**Instructions for the task:** Please output everything from the line containing "Viewport: 517px width, 203px" down to the line containing "pos(87,136)", both included, and copy those lines exactly without the pictures.

**Provided data:**
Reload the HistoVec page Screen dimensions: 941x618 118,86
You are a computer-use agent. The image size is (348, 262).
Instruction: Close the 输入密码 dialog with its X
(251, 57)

...

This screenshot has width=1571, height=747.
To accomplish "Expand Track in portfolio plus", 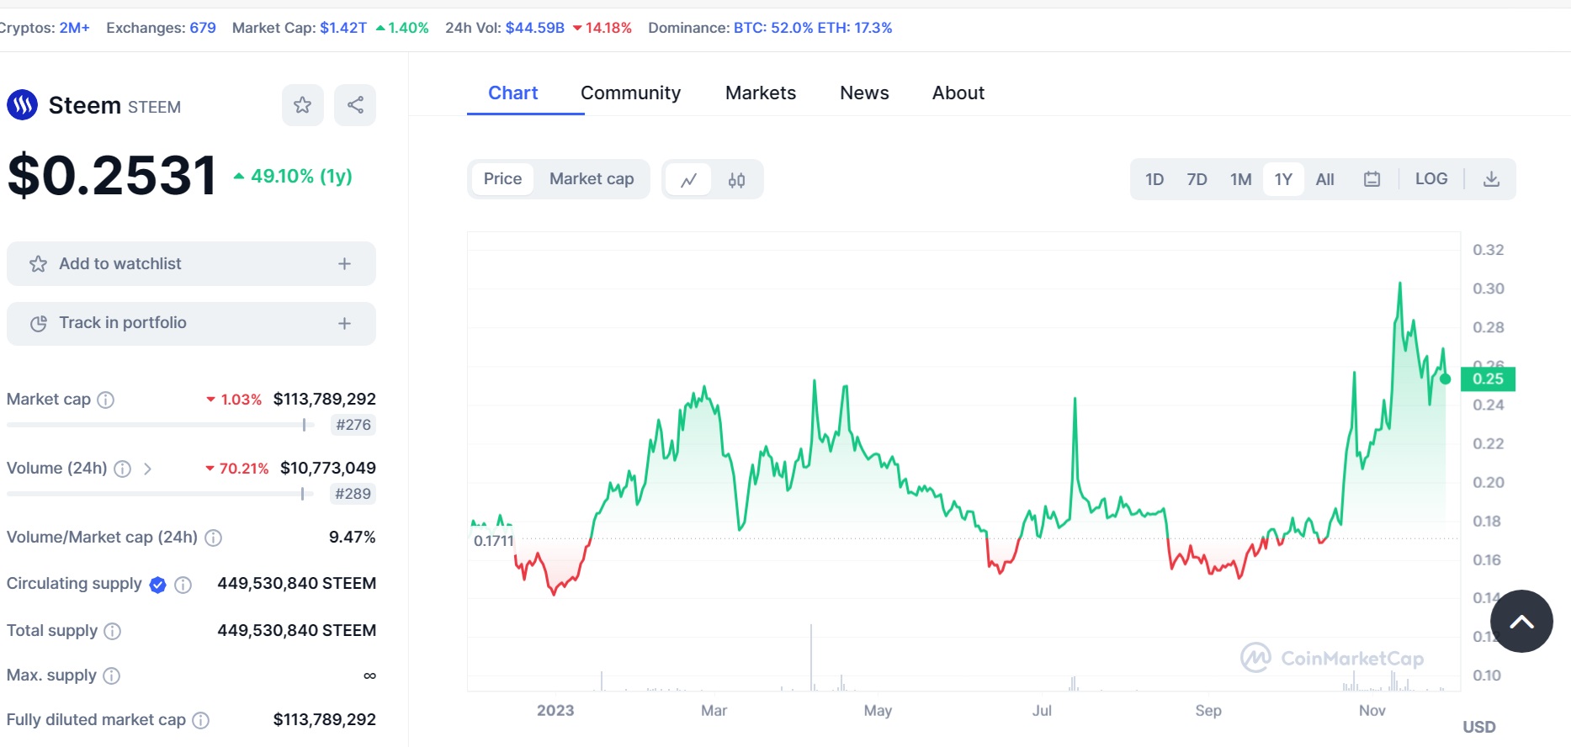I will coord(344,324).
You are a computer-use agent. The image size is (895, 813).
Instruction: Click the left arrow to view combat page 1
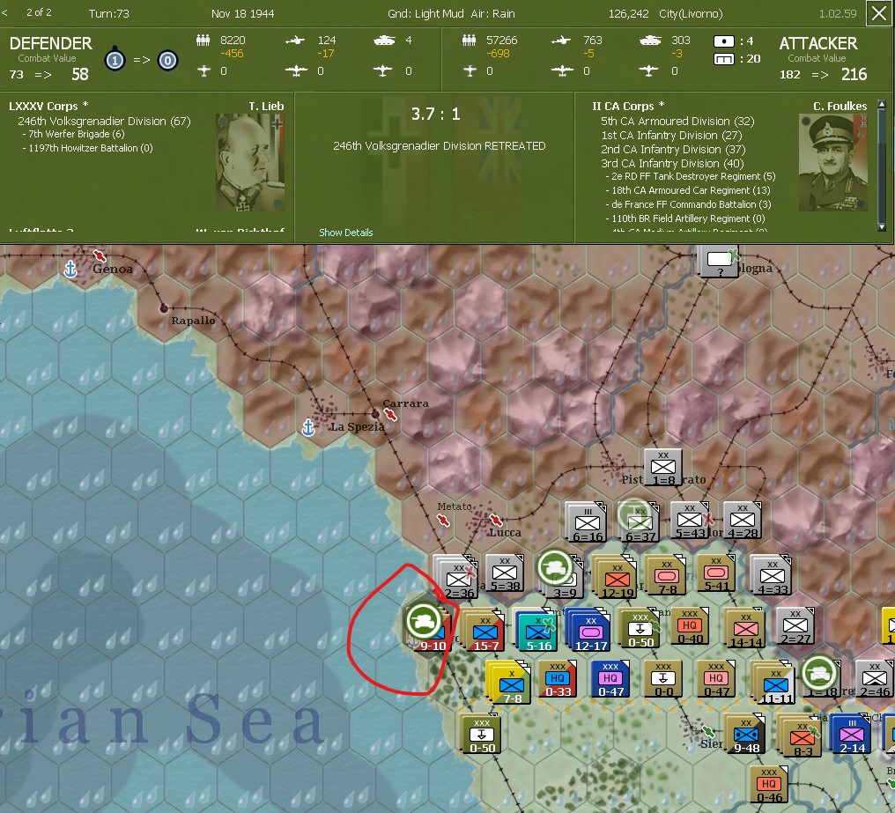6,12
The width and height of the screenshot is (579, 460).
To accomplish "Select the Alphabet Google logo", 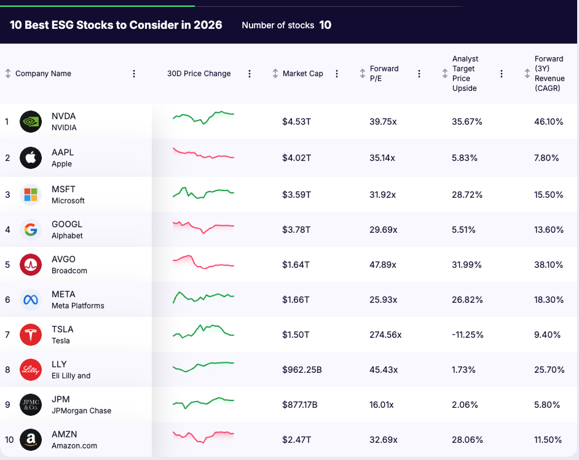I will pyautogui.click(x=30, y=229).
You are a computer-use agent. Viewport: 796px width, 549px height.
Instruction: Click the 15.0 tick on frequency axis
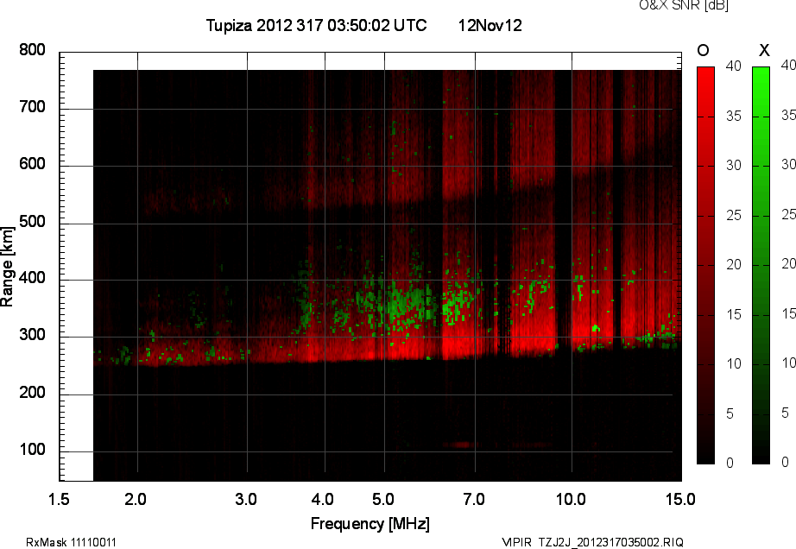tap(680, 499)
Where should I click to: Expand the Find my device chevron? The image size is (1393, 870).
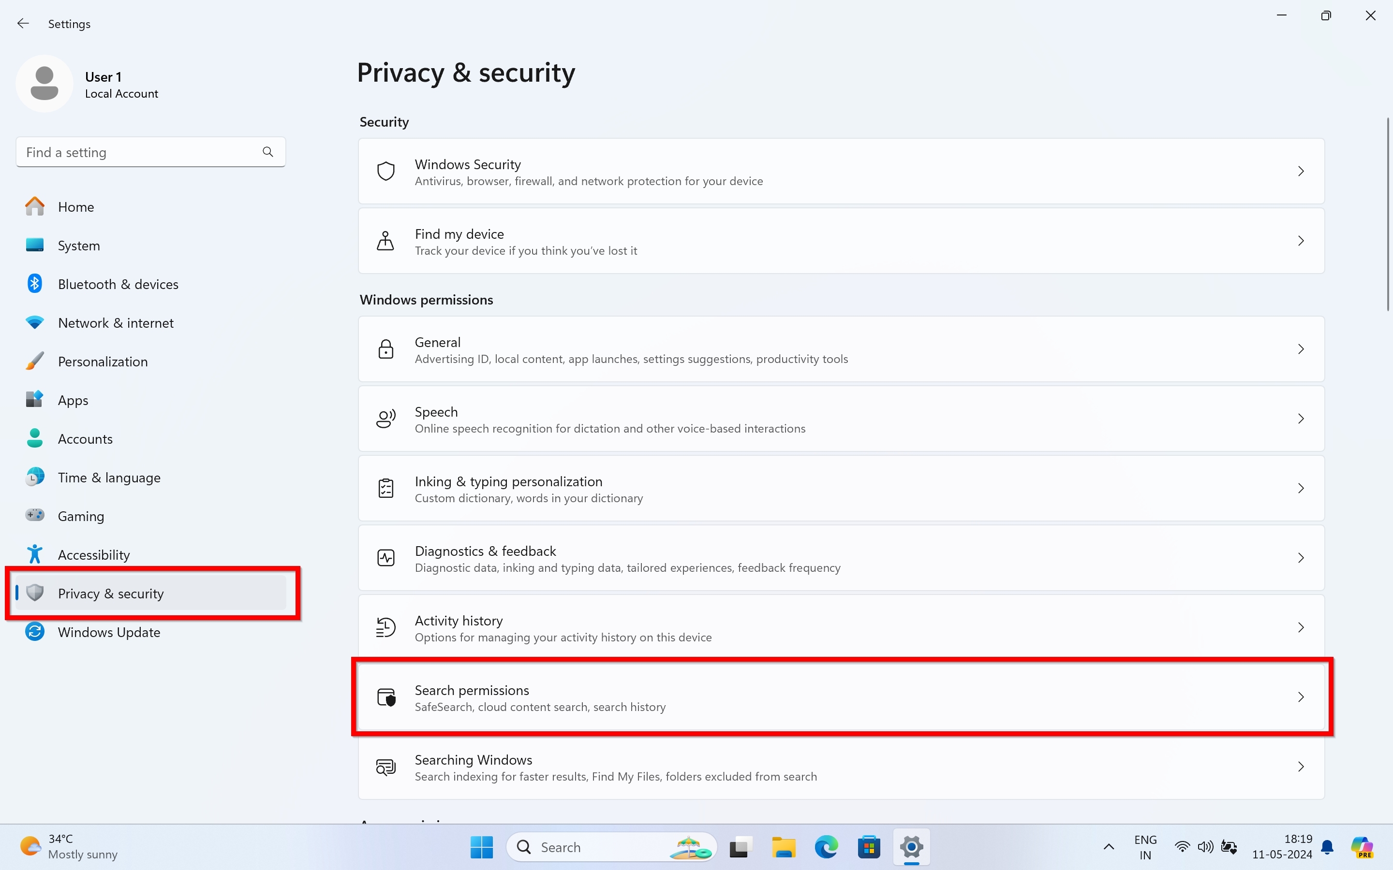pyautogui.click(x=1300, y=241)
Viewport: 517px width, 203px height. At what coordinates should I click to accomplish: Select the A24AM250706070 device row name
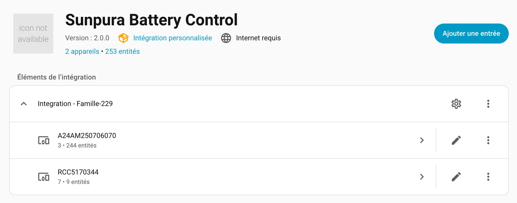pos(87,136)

**Right answer:**
Viewport: 517px width, 203px height. At what coordinates should I click to accomplish: Select the A24AM250706070 device row name
pos(87,136)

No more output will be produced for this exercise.